Ana starts her shift at 7am, as she has for twenty years at São João. The corridors are familiar, the rhythms unchanged. What's changed, incrementally, is everything else.
The nurse station has a new computer system—actually functional this time, integrated with patient records. The recruitment drive brought twelve new nurses to her department over four years. Still not enough. But better than the hemorrhage before 2026, when colleagues left weekly for UK, Switzerland, Germany.
Her first patient is Senhor Alberto, 78, recovering from hip surgery. He waited fourteen months for the procedure—too long, but shorter than the two years average before the reforms. "At least it happened," his daughter tells Ana, not quite grateful, not quite complaining. The Portuguese mood toward healthcare: things are bad, but less bad than before.
Morning rounds bring a meeting with Dr. Fernandes, the department chief. She's been here thirty years, survived every health minister. "The president talks about SNS," she observes, "but presidents don't control budgets." True enough. Gouveia e Melo's rhetoric of competence meets the reality that government—not presidency—determines healthcare spending.
Lunch in the canteen with colleagues. The conversation is familiar: overwork, underpay, bureaucracy. But there's a new thread. Isabel mentions that her daughter, a nursing student, is planning to stay in Portugal after graduation. "The salary difference isn't as big anymore," she explains. "And the visa requirements in UK are impossible now."

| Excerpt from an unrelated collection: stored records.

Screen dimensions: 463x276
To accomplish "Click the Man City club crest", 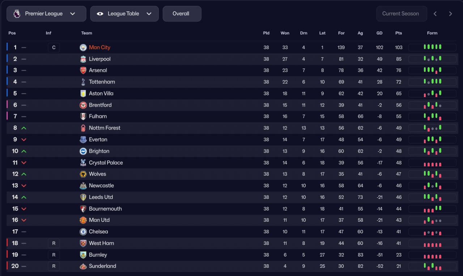I will pos(83,47).
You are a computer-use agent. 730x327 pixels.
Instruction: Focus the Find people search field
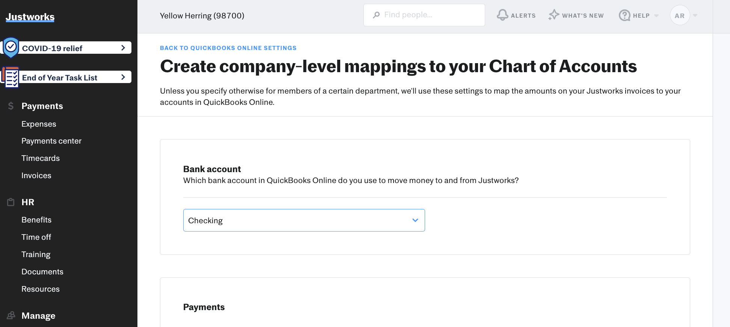click(424, 15)
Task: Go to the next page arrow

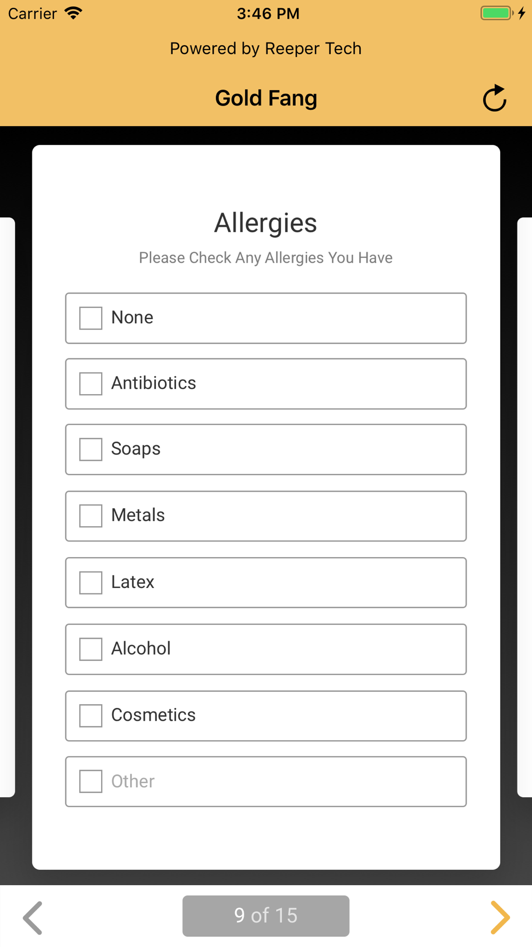Action: pyautogui.click(x=500, y=917)
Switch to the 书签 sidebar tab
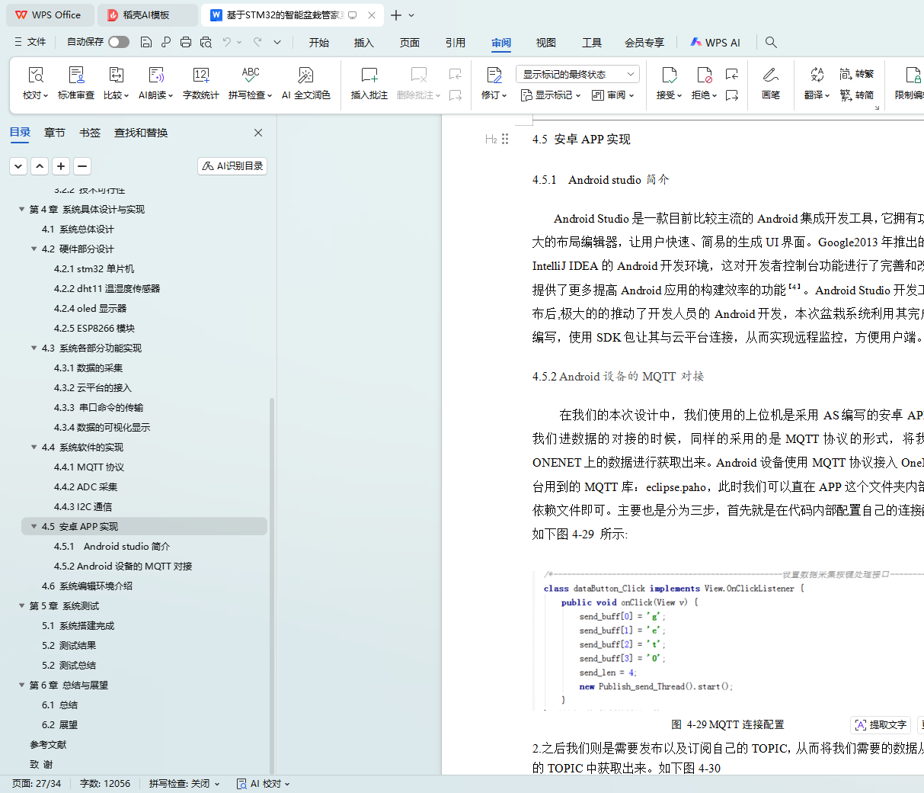Viewport: 924px width, 793px height. [90, 133]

Ana remembers her own calculation in 2019: stay or go. She stayed for family, for roots, for inertia. Now some colleagues who left are coming back. Not many. Not enough. But some. The brain drain has slowed—not reversed, slowed. Is this success?
The afternoon is emergencies, always. A child with broken arm, an elderly woman with chest pain, a construction worker with crushed fingers. The emergency department functions, barely. Wait times have dropped from catastrophic to merely terrible. Progress, of a sort.

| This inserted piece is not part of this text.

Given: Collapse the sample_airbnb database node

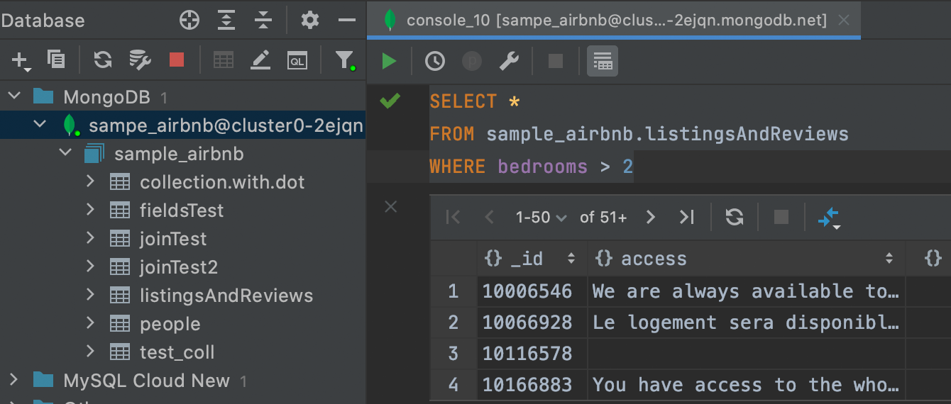Looking at the screenshot, I should pos(65,153).
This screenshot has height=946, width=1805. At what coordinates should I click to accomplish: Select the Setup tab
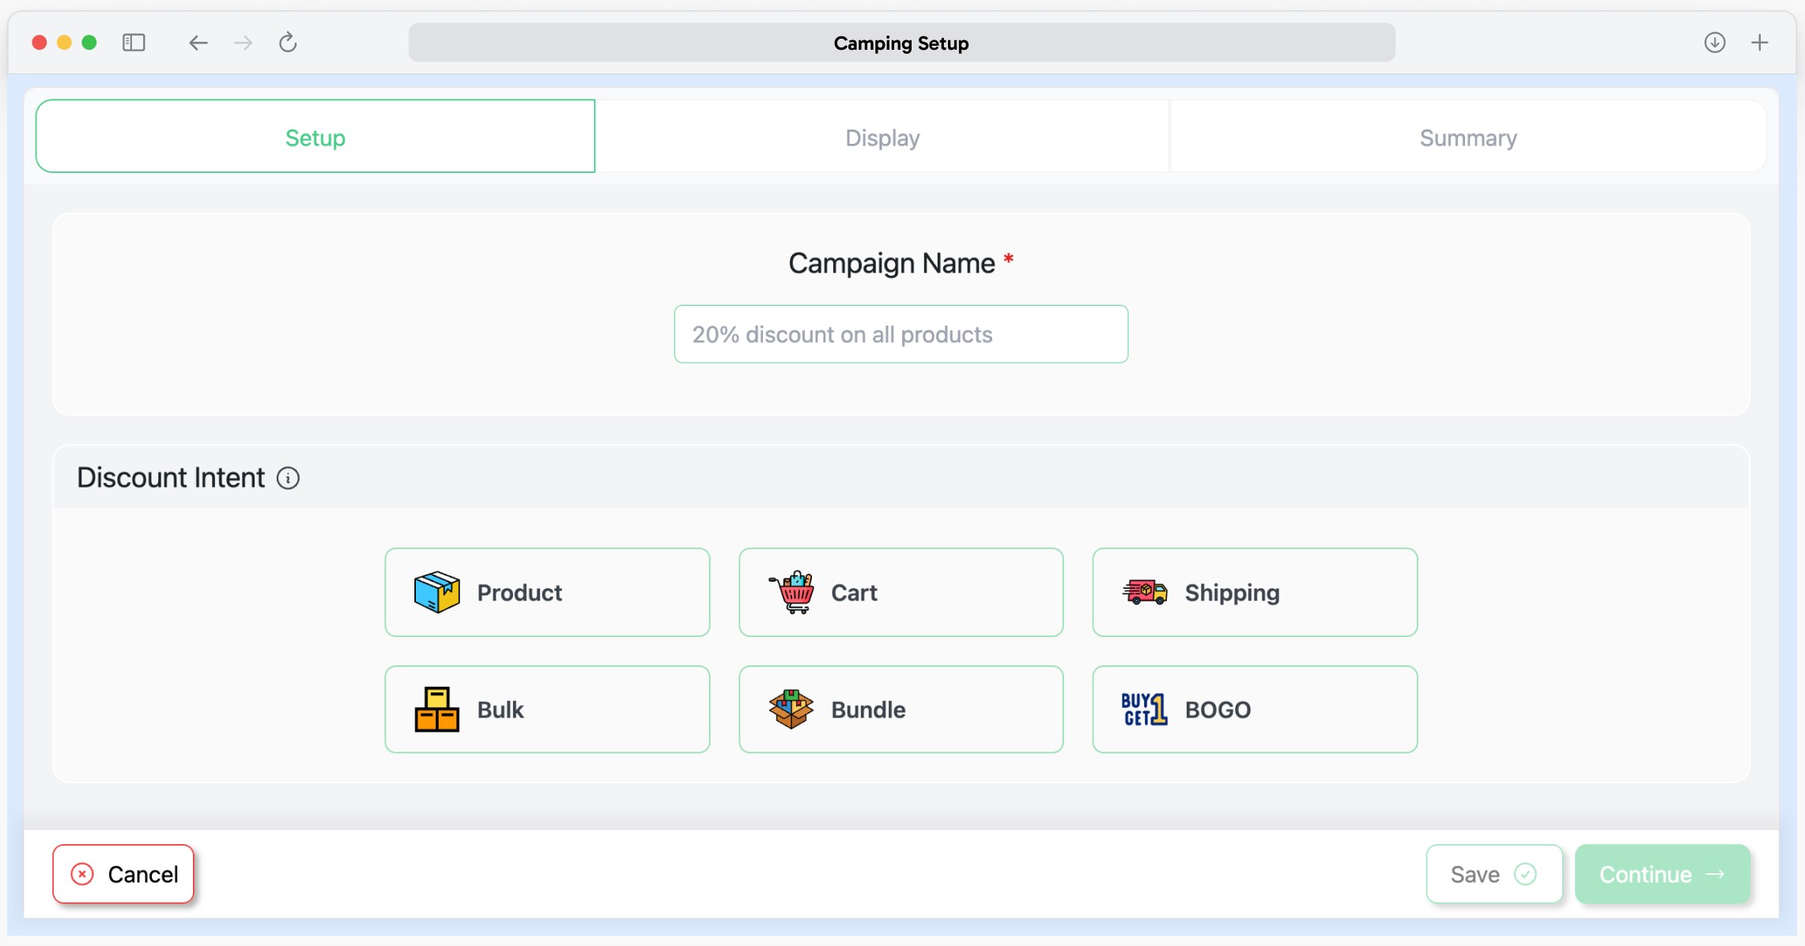point(315,138)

At 4pm, Ana attends a union meeting. The CGTP representative talks about contract negotiations. The health workers got a modest raise last year—first in four years—but inflation ate most of it. "Better than nothing," someone says. "Not good enough," someone else responds. The eternal Portuguese debate: celebrate improvement or demand more?
Leaving work at 8pm, an hour later than scheduled, Ana passes the new wing under construction. The president was here last year for the groundbreaking—photo opportunity, speeches about healthcare priority. The construction is behind schedule, of course. But it's happening. Concrete evidence, literally, of investment.
Home is a small apartment in Paranhos, shared with her teenage son. Her ex-husband has custody on weekends; the routine is established, functional, normal. The housing crisis that younger nurses face hasn't touched her directly—she bought years ago, when prices were sane—but she sees it in her students' eyes. Their futures, uncertain in ways hers never was.
Dinner is simple, eaten standing in the kitchen while reviewing tomorrow's schedule. The news plays in the background: Gouveia e Melo at a health summit, announcing targets, promising resources. Ana has heard politicians promise before. This one at least seems to understand systems, logistics, implementation. Whether understanding translates to results is the question.
Before bed, she checks her bank balance. Slightly better than 2026. Slightly worse than it should be after twenty years of service. The eternal Portuguese math: enough to survive, not enough to thrive. But she's still here. The hospital is still functioning. Patients are still being treated.
Is this what victory looks like? Ana isn't sure. But it might be what survival looks like.